**ABOUT THIS TASK:** Rewrite the stretch of records from the line containing "What do you see at coordinates (462, 64)" through the line containing "center [462, 64].", changing "screenshot" to "screen image" and leaving everything else as it is. Omit the pictures from your answer.

Stored data entries:
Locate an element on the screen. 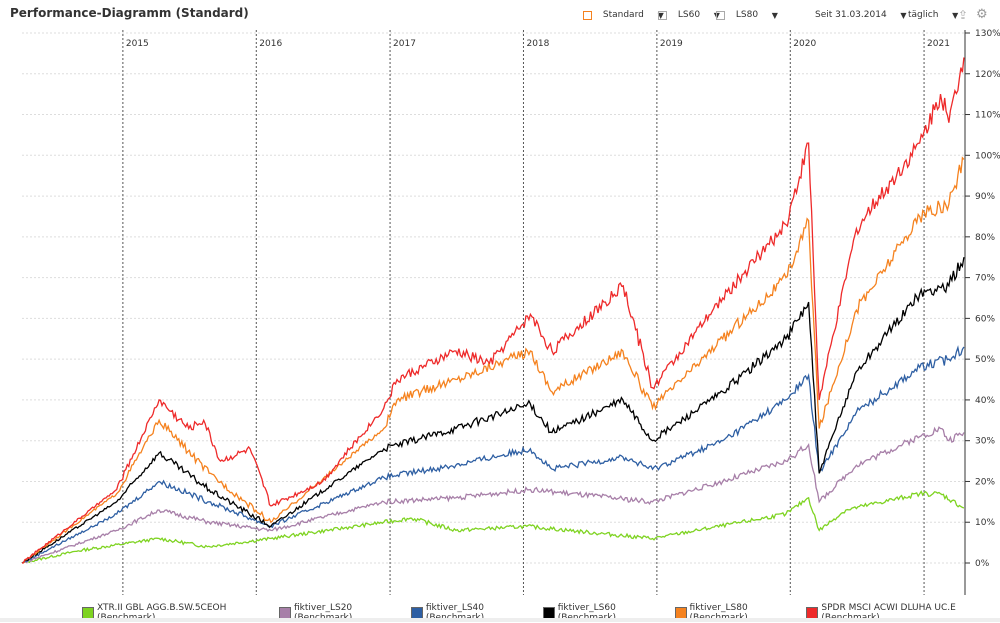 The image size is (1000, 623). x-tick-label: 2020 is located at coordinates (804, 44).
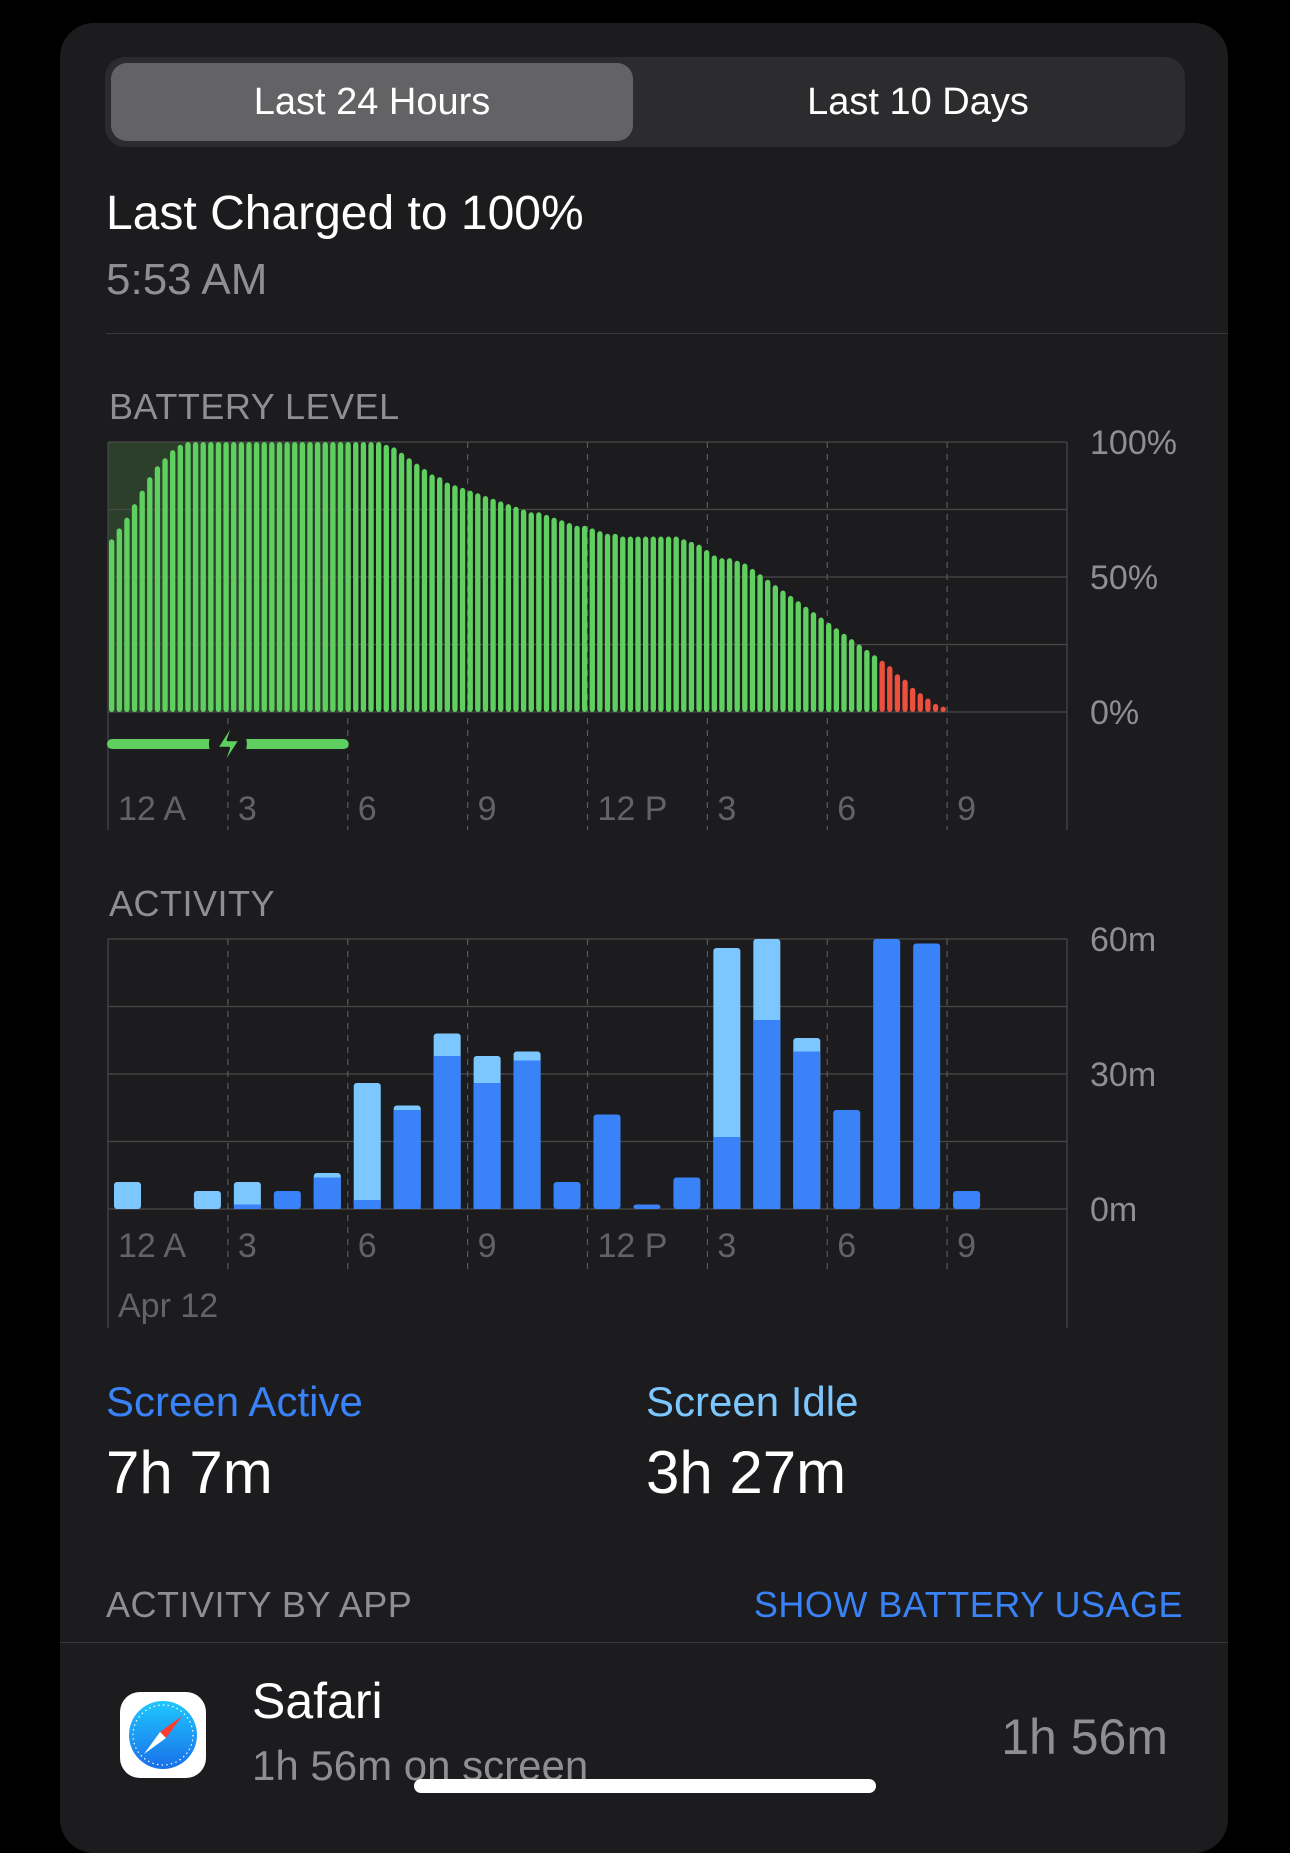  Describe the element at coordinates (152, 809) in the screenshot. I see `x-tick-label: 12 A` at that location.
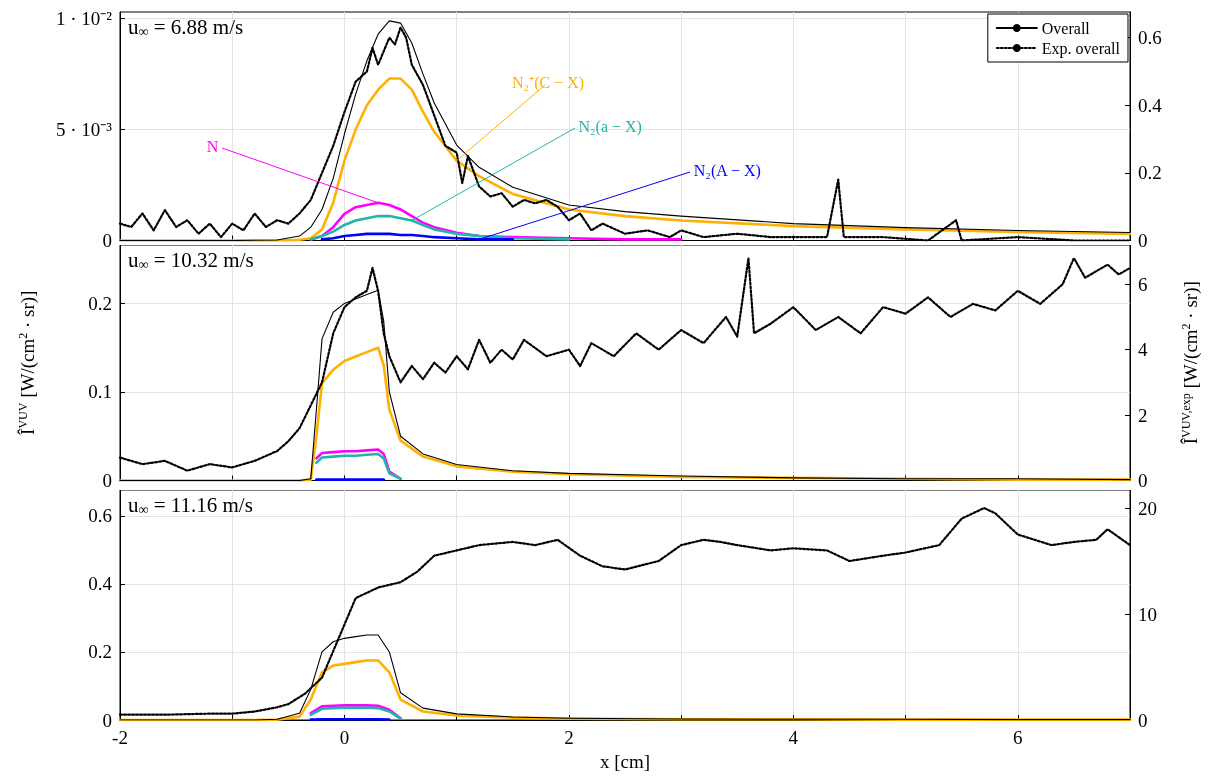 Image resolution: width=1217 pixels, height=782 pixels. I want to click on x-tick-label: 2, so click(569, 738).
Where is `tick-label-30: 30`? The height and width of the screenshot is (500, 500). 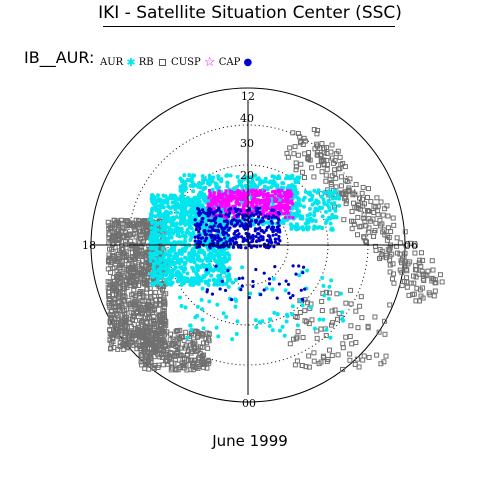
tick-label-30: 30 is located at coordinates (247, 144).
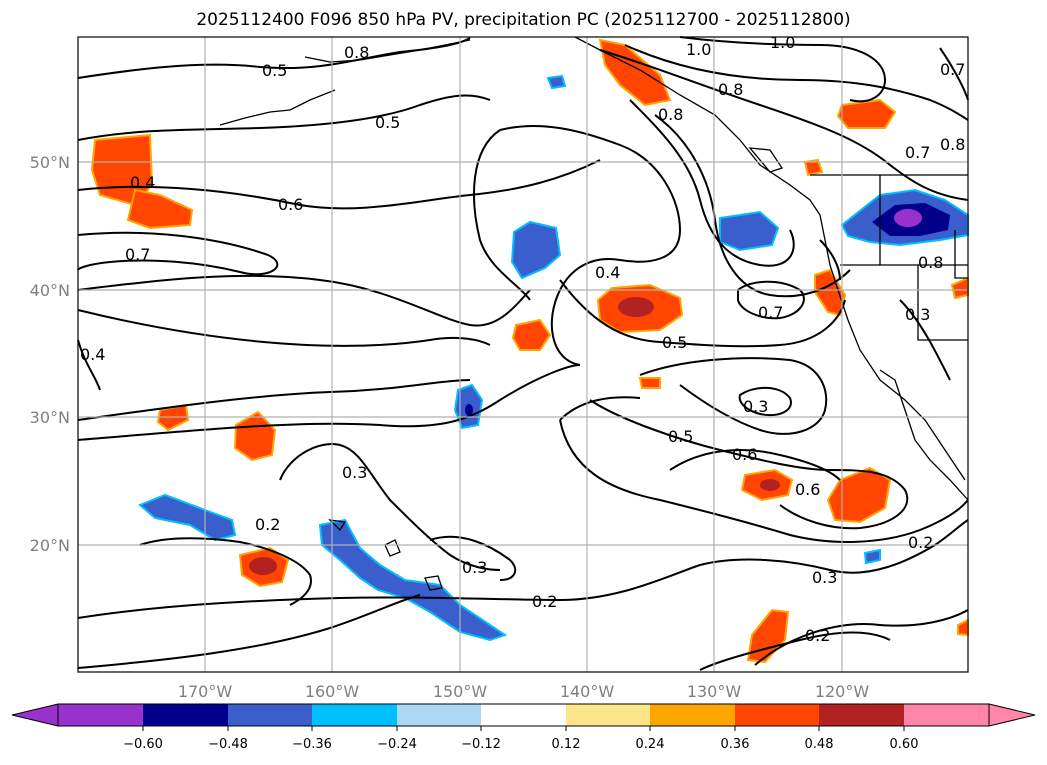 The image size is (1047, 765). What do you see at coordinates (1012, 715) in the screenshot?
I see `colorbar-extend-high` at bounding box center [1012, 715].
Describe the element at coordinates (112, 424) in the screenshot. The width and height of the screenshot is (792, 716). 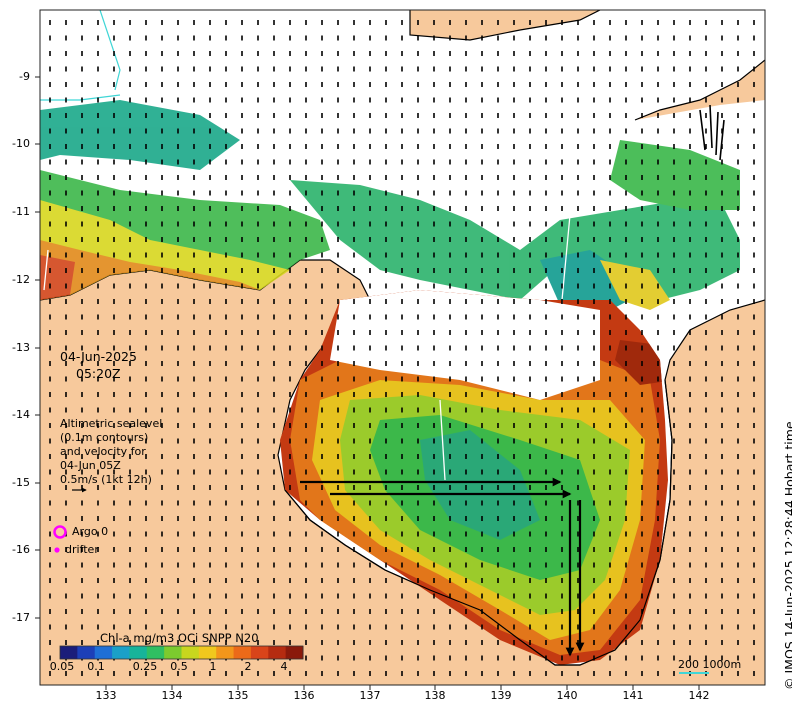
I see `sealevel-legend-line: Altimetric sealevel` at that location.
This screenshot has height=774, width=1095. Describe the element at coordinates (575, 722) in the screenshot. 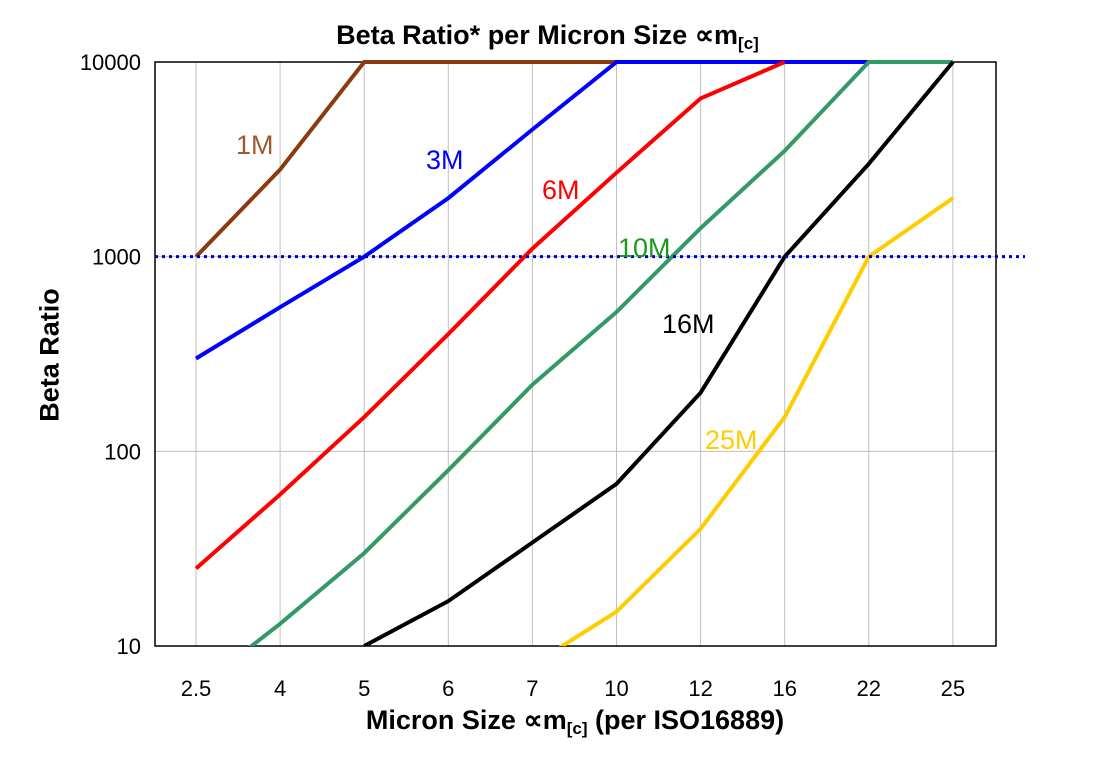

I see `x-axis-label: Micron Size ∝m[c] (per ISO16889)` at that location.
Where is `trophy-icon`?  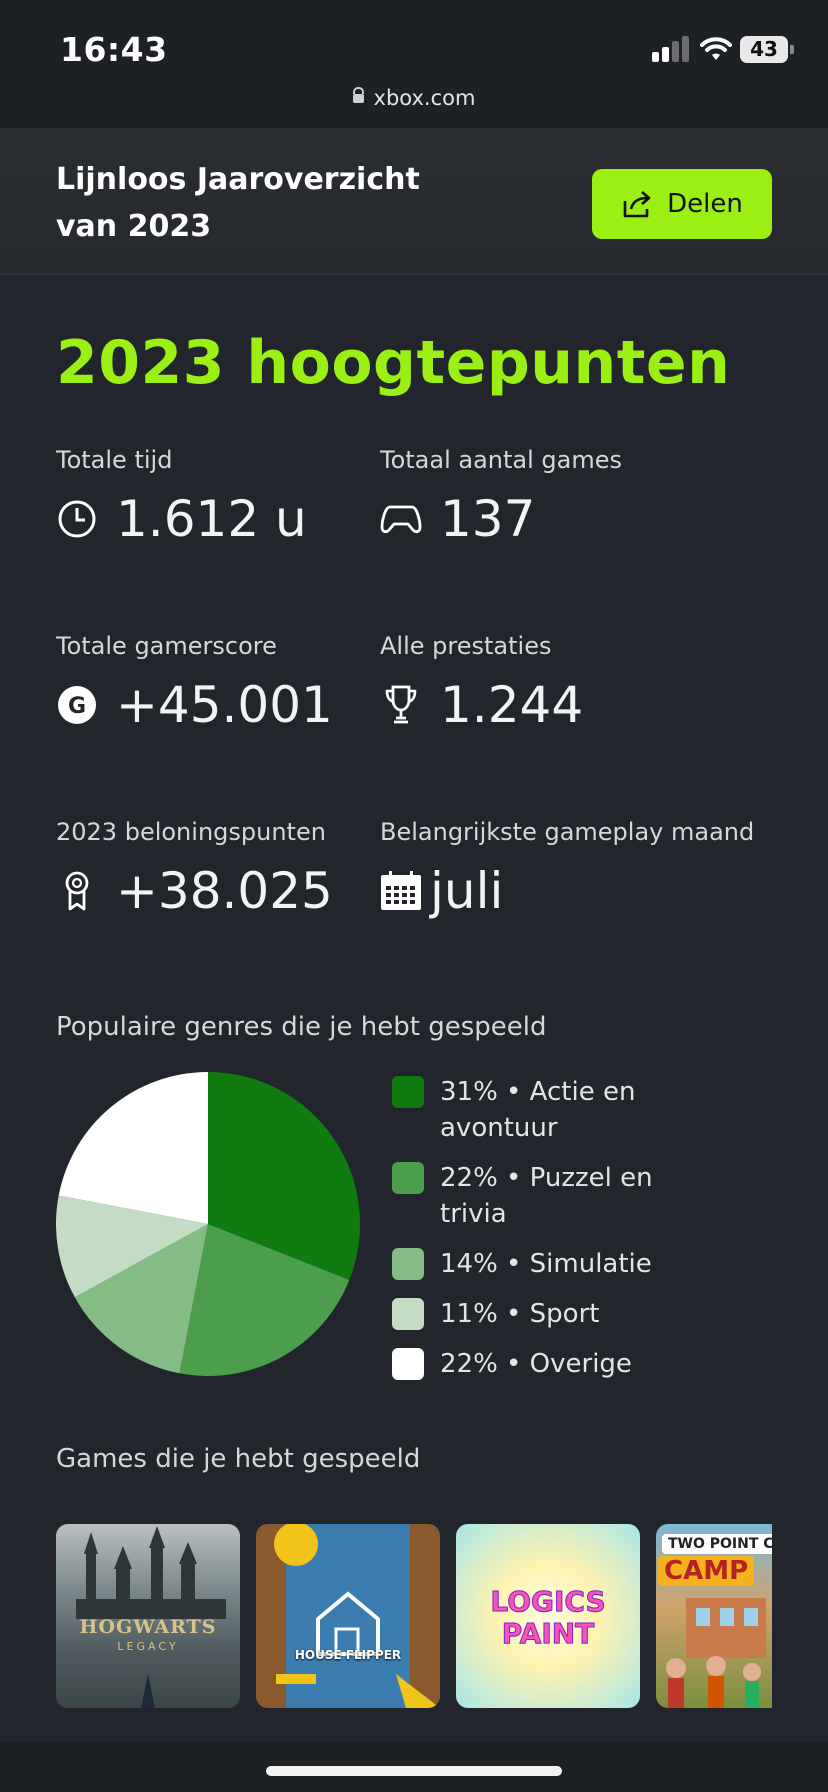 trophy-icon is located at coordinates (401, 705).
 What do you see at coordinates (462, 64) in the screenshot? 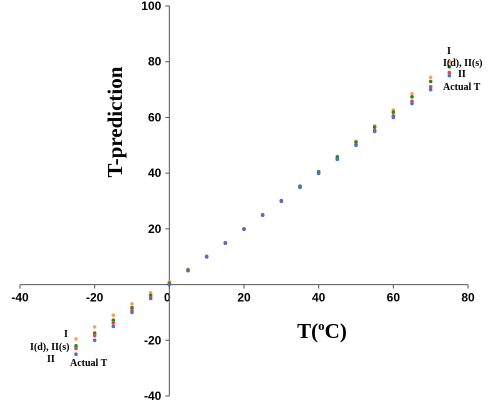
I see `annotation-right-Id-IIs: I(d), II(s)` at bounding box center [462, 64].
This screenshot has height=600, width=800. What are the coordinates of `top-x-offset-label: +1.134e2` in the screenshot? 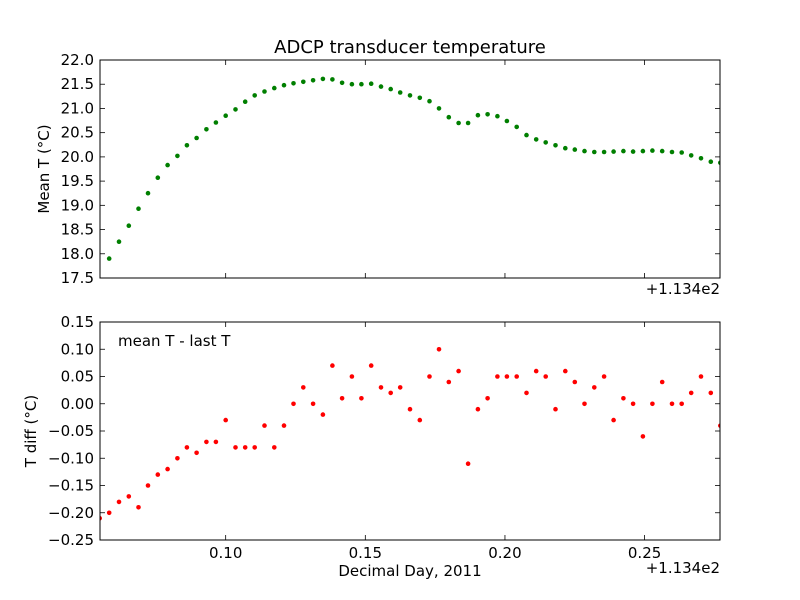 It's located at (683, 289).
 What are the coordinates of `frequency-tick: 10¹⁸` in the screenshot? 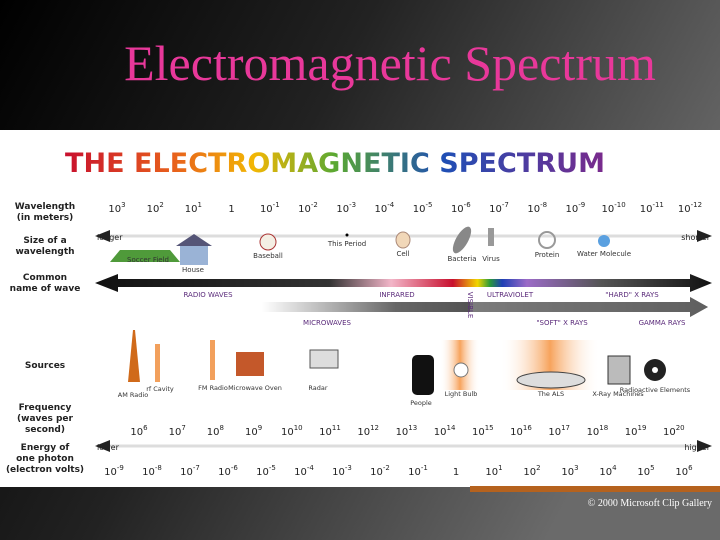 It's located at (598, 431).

**SOLUTION TO THIS EXERCISE:**
 What do you see at coordinates (462, 64) in the screen image? 
I see `annotation-right-Id-IIs: I(d), II(s)` at bounding box center [462, 64].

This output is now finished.